De tweede golf maakt gebruik van de nieuwe openingen in de Estse markt, de faciliteiten van bestaande microbrouwerijen en het groeiende enthousiasme onder consumenten. Veel initiatieven ontspruiten aan de uitdijende gemeenschap van Estse hobbybrouwers (Tanker in Tallinn en Pühaste, Anderson en Kolk in Tartu), terwijl Sori zich vanuit Finland in Tallinn vestigt. Vanaf 2015 openen ze hun microbrouwerijen, terwijl sommige huurbrouwers blijven.

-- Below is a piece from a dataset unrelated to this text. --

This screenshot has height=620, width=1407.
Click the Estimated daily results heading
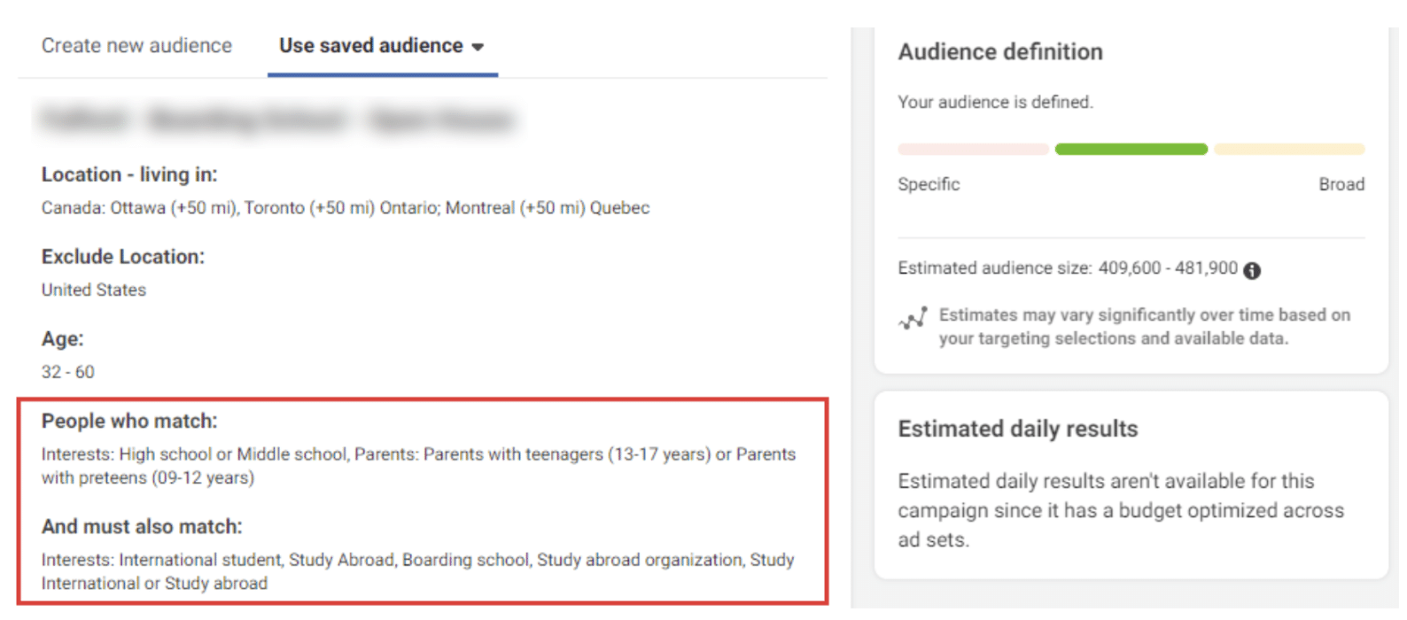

Het oude drankenbedrijf Koch start een brewpub in het gebied rond de cruiseterminal. Rond 2016 stoppen de eerste brouwers van de tweede golf, zoals Hampelmann en Holy Roller.
De derde golf is een bonte stoet nieuwkomers. Sommige brouwerijen in de periferie, zoals Poïde op Saaremaa, Hiiumaa op het gelijknamige eiland, en Mulgi in het zuiden, starten met Europese subsidies voor regionale ontwikkeling. Er zitten ‘uit de hand gelopen hobby’-brouwerijen tussen, zoals het kleine NanoPruul, dat alles probeert te automatiseren. In Tallinn starten veel brouwerijen die bouwen op het hipsterimago in sommige wijken. Ook trekt de populariteit van ambachtelijk bier nieuwe ondernemers aan die commerciële kansen zien. Anders dan de ondernemingen van de eerste, en sommige van de tweede golf, richten veel brouwers zich op een lokale markt.
Begin 2018 telt Estland 3 grote en 67 kleine brouwers. Ruim de helft van de kleine bedrijven heeft een eigen brouwerij. Enn Parel, eigenaar van Põhjala, en voorzitter van de koepel van kleine brouwers, schat het marktaandeel van de kleine brouwers op ongeveer 1% in volume en 2% in omzet.